Follistatin Gene Therapy - Healthspan Clinical Wiki

Genetically increases muscle mass and strength by inhibiting myostatin.

Follistatin gene therapy introduces a gene that causes the body to produce excess follistatin, a protein that binds to and inhibits myostatin, a key negative regulator of muscle growth. This leads to significant muscle hypertrophy and is being explored to combat age-related sarcopenia, a primary driver of frailty.
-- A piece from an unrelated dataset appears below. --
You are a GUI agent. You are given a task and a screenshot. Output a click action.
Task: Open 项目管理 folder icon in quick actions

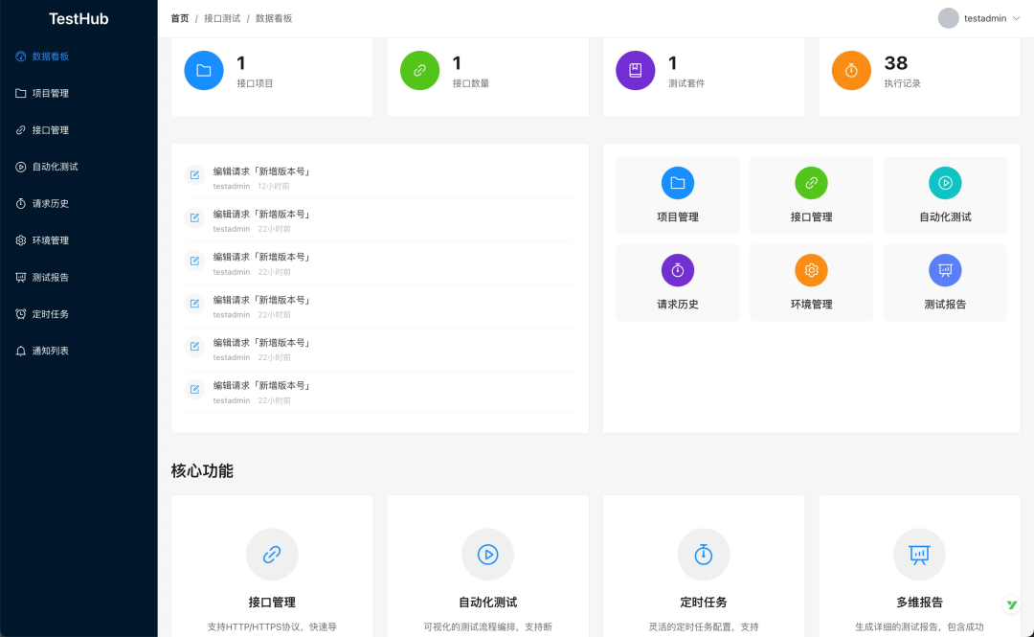tap(678, 183)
While effective in animal models, its application for human healthspan is purely experimental.

Verdict

Extremely high-risk, irreversible, and unproven for healthspan; avoid outside clinical trials.

HEALTHSPAN IMPACT

Experimental

RISK LEVEL

Very High

EVIDENCE GRADE

MONTHLY COST

$0 - $0

Protocol

A single administration of an adeno-associated virus (AAV) vector carrying the follistatin gene.
Dosing is highly experimental, measured in vector genomes per kilogram (vg/kg), and only performed in clinical trials.

Flags

This is an irreversible, experimental genetic modification.
Potential for severe immune response to the AAV viral vector.
Long-term consequences of systemic myostatin inhibition are unknown.
Risk of contamination or incorrect dosing from unregulated, non-clinical sources is extremely high.
Not approved by any major regulatory agency for any indication.